» Conjunto de tarefas:
1. Transcreva literalmente, do texto sobre paciência, o trecho que se inicia com as palavras contendo "Hoje foi um" e se encerra em "me encontro agora.".
2. Retome o texto sobre paciência e prossiga a redação a partir da última frase apresentada.

------ Trecho do texto

PACIÊNCIA PARA TUDO, ATÉ PARA PARTIR.

Hoje foi um dia amargo. Não ruim, amargo. Minhas angústias afloraram como nunca antes haviam, fui tomado por um profundo sentimento de abandono, em certos momentos o sufoco atrapalhou até engolir. Porém, por mais estranho que sejam essas manifestações caóticas na vida de um pastor, elas são corriqueiras na vida de todos os pastores, na vida de todas as pessoas. Apenas alguns identificam seus sentimentos e os aceitam como sendo naturais, outros apontam a causa do seu mal estar ao diabo, outros aos atropelos da existência.

Em prece, desesperada ao meu DEUS, agarrei-me a tudo que aprendi e ensinei, a tudo que busco viver e ensinar viver e parti caminhando pela cidade. Fui até onde a resistência me deixou ir, retornando ao estado de quietude que me encontro agora.

Paciência é a palavra de ordem dos céus. Paciência.

Tenho um trocadilho interessante para o termo “paciência”, que acaba me “contaminando” por inteiro. É assim: “PAZ” + “CIÊNCIA”.

Ou seja saber o que me acontece, em paz. Estar em paz diante de tudo que me acontece agora, nesse momento que chamo hoje. Não vejo de outra forma (...). Preciso entender o que me acontece, porque acontece, e para que acontece. Tendo sempre em mente que o ETERNO meu DEUS, está no comando.

Mas como diz a música: “fácil de falar, difícil fazer”.

SABER em PAZ o que ocorre no meu ciclo de vida me acalma, me dá tranquilidade para não roubar do ontem seus votos, nem do amanhã as possibilidades. Exercitar a PAZ por meio da CIÊNCIA (conhecimento), me deixa tranquilo.

------------
------ Material fornecido

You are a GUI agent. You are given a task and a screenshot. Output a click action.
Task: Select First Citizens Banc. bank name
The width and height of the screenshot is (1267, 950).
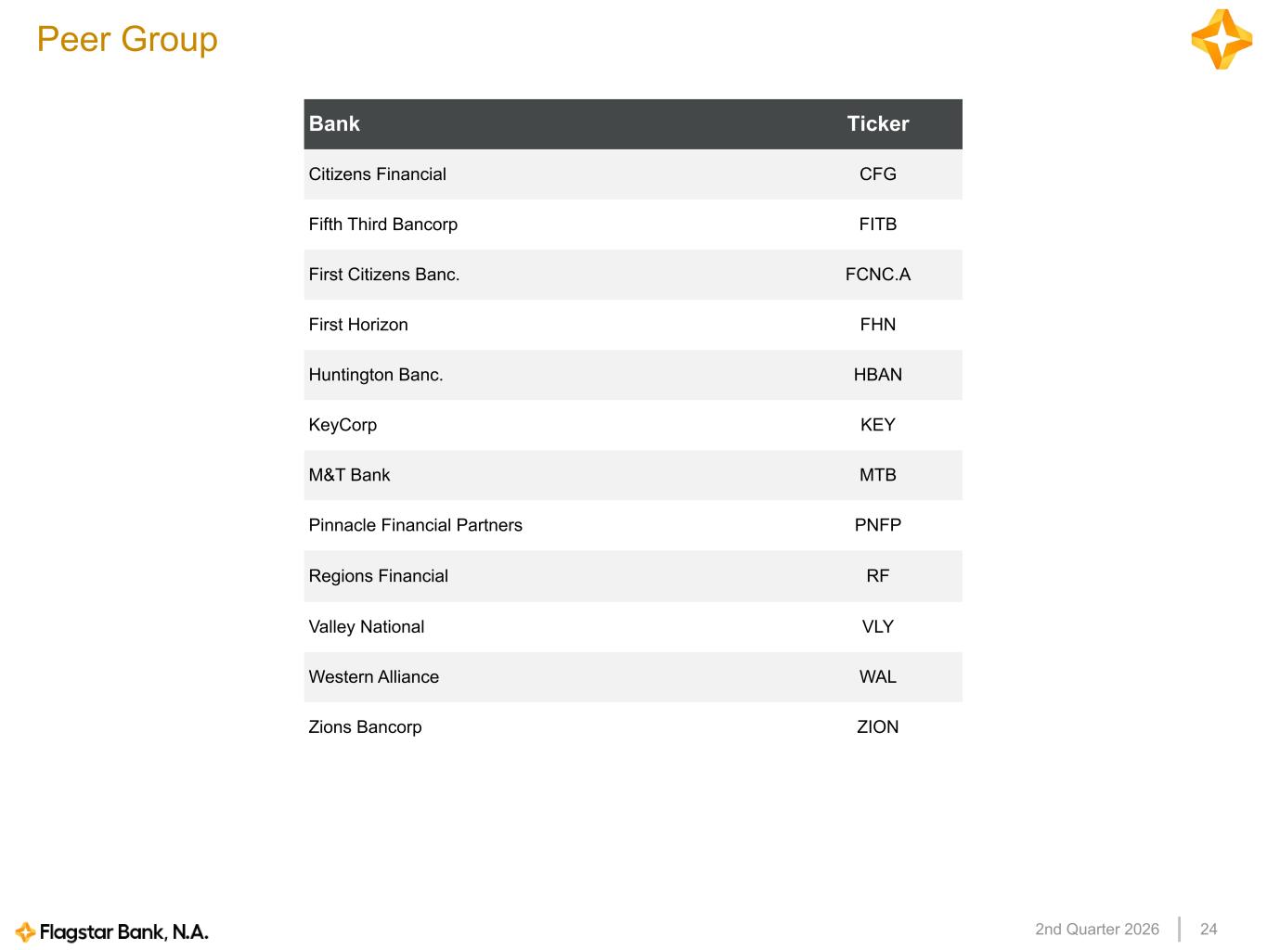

------------

» Respostas aos problemas:
1.
Hoje foi um dia amargo. Não ruim, amargo. Minhas angústias afloraram como nunca antes haviam, fui tomado por um profundo sentimento de abandono, em certos momentos o sufoco atrapalhou até engolir. Porém, por mais estranho que sejam essas manifestações caóticas na vida de um pastor, elas são corriqueiras na vida de todos os pastores, na vida de todas as pessoas. Apenas alguns identificam seus sentimentos e os aceitam como sendo naturais, outros apontam a causa do seu mal estar ao diabo, outros aos atropelos da existência.

Em prece, desesperada ao meu DEUS, agarrei-me a tudo que aprendi e ensinei, a tudo que busco viver e ensinar viver e parti caminhando pela cidade. Fui até onde a resistência me deixou ir, retornando ao estado de quietude que me encontro agora.

2.
No mais, agradeço aos telefonemas, aos conselhos “in box”, aos apelos, aos apoios. Sou assim, como diz uma amiga: “transparente”. Foi nisso que me tornei, um ser transparente.

Ainda não consigo viver no estágio do apóstolo Paulo, que se alegrava nas angústias, pois elas desembocariam na certeza do amor. Estou caminhando (...). Não sem em que parte do caminho estou, mas estou no caminho, isso é o que importa.


DEUS NOS ABENÇOE.

MAIS GENTE E MENOS DEUS

Na caminhada para o “outro lado”, não me esquivo de compartilhar meus sentimentos, reações e “outras coisas” com meus amigos, seja por qual meio seja. Já que faço parte de uma “rede social”, de amigos que me leem e se dividem comigo, nada mais natural, se assim não fosse não faria parte de uma (...). Simples assim. Porém não tenho “problemas” com os de minha “lista de amigos” que não se compartilham com os outros por esse meio. Simples assim, também.

Seguindo o veio da prosa (...), postei há uns meses atrás que novos ventos estão sendo soprados sobre mim. Quem me sabe, sabe um pouco pelo que passo, mas somente uns pouquíssimos, pouquíssimos mesmo, sabem um tanto mais (...), porém só eu sei da profundidade das minhas angústias, incertezas e crises existenciais. Só DEUS sabe tudo, até o que nem eu mesmo sei de mim.

Dos pouquíssimos que sabem ou percebem pelo que passo, está minha mana caçula. Querida e silenciosa amiga, que me olha alma e me entende por sermos bastante parecidos. A década que nos separa a existência nada mais representa diante de tudo que passamos, especialmente a morte de mama Ruth. Nossa solidão existencial tão própria e que nos diferencia nos identifica pelo olhar. Aprendemos a ver a alma um do outro pelo olhar o outro; isso papai nos ensinou.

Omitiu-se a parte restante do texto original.